§ **DESCRIPTION OF THE TASK**:
Rewrite the lines between the one containing "Task: Click the Light & Cam button" and the one containing "click(x=291, y=193)", inclusive, as a Markdown table with the columns Row and Line. Leave out blank lines.

§ **SOURCE DATA**:
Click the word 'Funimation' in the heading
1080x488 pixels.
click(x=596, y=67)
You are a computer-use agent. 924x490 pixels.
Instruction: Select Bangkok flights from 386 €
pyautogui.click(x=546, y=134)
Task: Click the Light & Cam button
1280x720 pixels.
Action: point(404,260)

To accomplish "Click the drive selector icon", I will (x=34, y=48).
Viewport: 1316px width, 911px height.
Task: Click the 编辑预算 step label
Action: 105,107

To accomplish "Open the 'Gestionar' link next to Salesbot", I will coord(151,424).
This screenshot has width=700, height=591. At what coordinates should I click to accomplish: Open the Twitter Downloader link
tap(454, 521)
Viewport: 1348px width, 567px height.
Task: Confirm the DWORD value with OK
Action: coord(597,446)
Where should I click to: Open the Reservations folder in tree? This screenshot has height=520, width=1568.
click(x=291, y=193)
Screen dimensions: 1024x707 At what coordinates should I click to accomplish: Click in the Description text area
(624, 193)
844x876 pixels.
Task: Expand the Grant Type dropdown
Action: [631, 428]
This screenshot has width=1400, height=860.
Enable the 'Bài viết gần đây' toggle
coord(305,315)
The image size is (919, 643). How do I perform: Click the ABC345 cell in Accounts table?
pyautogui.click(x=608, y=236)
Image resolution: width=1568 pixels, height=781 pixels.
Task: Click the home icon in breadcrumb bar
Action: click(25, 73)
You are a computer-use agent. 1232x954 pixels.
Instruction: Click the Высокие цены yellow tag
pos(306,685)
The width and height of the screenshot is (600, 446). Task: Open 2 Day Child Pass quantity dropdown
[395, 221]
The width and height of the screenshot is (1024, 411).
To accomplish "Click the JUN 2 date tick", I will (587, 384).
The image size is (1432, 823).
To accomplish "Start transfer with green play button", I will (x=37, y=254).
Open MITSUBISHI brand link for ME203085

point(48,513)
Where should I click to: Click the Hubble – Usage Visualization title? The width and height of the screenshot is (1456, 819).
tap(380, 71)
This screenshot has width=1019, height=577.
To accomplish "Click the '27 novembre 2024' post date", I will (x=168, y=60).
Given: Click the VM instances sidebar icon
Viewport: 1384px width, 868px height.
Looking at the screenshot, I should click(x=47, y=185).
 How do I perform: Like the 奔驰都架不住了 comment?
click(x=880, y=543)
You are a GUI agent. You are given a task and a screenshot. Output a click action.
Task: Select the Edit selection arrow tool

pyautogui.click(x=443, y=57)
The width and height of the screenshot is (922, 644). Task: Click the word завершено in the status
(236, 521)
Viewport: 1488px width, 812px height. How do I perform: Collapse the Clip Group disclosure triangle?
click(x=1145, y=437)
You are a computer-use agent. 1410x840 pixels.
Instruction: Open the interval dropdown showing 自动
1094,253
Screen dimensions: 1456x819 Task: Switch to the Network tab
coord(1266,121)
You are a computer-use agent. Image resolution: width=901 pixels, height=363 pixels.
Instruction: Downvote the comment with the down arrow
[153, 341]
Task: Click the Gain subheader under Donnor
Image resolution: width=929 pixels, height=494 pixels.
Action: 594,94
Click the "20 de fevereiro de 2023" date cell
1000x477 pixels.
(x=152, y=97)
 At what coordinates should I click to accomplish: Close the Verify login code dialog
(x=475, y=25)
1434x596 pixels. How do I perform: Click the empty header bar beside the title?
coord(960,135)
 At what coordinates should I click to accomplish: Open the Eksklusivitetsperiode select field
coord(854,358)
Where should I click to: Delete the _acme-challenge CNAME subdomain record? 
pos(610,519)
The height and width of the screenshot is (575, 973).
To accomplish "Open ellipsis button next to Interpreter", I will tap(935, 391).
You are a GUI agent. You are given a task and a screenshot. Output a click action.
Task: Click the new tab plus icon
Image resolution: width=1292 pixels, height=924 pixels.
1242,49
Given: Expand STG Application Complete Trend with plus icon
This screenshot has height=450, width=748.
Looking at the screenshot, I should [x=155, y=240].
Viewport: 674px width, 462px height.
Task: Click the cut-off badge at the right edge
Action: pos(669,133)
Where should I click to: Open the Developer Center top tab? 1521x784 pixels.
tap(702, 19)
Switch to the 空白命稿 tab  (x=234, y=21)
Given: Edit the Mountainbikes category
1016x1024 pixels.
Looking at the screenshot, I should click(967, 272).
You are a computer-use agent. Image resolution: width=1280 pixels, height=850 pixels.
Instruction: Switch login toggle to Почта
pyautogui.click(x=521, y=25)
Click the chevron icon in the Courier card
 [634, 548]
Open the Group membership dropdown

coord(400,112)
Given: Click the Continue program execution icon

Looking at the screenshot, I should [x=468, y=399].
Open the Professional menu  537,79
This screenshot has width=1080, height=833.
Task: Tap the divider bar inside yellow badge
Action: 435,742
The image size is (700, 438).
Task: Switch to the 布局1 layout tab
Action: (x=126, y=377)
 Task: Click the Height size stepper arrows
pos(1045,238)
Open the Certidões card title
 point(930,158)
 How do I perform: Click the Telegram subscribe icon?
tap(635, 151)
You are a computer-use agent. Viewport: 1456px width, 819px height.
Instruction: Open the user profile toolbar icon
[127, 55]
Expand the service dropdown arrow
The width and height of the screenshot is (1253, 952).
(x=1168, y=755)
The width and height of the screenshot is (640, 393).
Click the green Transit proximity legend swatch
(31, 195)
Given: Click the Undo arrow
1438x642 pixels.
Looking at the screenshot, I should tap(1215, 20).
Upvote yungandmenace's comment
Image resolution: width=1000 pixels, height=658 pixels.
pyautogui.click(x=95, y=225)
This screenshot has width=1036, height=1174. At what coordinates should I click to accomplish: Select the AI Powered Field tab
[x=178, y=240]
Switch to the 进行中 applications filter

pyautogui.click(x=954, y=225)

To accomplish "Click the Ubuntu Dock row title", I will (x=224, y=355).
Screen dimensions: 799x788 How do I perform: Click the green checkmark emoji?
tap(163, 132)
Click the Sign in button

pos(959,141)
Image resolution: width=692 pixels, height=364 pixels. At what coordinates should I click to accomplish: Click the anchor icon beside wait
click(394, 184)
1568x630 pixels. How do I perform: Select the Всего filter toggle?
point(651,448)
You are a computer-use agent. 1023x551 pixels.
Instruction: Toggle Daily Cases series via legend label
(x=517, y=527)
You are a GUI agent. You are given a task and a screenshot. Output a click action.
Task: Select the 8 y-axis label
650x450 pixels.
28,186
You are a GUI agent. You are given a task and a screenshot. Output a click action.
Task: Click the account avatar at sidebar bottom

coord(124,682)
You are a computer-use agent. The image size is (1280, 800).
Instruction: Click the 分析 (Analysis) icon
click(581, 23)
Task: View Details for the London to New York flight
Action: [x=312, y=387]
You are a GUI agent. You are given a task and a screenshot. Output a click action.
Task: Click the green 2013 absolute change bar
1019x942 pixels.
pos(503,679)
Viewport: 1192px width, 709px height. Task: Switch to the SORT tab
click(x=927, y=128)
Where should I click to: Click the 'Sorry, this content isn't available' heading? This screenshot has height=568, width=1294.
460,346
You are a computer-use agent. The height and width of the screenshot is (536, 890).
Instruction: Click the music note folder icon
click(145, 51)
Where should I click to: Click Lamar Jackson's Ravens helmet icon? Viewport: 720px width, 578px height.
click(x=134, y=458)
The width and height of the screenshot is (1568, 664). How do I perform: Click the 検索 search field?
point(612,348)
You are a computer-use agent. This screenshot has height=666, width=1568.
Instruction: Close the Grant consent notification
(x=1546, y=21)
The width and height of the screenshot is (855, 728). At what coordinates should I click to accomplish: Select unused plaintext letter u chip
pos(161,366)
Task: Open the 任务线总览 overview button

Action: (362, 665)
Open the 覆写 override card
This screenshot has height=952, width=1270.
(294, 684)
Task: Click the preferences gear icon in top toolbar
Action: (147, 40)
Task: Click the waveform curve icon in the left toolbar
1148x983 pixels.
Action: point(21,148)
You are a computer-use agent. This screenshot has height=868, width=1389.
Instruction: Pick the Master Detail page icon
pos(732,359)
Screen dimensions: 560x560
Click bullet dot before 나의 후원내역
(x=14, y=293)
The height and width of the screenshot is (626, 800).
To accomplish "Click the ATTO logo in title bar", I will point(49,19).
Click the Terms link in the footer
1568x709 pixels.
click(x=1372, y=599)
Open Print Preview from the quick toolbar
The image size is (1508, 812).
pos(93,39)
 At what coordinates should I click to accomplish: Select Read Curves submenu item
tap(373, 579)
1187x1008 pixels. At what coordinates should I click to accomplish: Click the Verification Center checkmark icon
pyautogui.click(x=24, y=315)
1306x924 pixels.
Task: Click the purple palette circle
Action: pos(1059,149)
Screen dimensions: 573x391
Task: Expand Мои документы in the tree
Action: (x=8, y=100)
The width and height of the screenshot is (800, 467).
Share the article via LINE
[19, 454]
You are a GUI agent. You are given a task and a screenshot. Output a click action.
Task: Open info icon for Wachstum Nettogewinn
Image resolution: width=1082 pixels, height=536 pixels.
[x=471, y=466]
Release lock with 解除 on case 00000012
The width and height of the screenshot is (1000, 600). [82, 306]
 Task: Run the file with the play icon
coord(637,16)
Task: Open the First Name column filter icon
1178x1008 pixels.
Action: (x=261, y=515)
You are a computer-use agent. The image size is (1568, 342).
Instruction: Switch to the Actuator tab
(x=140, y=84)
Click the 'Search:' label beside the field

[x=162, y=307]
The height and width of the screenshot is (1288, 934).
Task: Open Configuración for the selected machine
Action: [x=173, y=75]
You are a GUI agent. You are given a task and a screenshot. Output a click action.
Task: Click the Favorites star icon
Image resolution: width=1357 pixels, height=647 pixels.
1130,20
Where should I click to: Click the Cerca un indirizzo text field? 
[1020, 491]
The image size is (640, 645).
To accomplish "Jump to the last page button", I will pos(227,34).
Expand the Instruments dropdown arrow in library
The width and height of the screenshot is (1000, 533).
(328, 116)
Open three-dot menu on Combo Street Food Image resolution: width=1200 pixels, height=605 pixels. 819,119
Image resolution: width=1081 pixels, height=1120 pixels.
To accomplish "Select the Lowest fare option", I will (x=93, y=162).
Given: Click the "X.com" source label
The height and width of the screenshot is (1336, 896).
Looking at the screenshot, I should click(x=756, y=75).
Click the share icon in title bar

§ **WRITTEN REPLY**:
| Row | Line |
|---|---|
| 1 | Task: Click the Light & Cam button |
| 2 | 1280x720 pixels. |
| 3 | Action: point(404,260) |
| 4 | To accomplish "Click the drive selector icon", I will (x=34, y=48). |
| 5 | Viewport: 1316px width, 911px height. |
| 6 | Task: Click the 编辑预算 step label |
| 7 | Action: 105,107 |
| 8 | To accomplish "Open the 'Gestionar' link next to Salesbot", I will coord(151,424). |
| 9 | This screenshot has width=700, height=591. At what coordinates should I click to accomplish: Open the Twitter Downloader link |
| 10 | tap(454, 521) |
| 11 | Viewport: 1348px width, 567px height. |
| 12 | Task: Confirm the DWORD value with OK |
| 13 | Action: coord(597,446) |
| 14 | Where should I click to: Open the Reservations folder in tree? This screenshot has height=520, width=1568. |
| 15 | click(x=291, y=193) |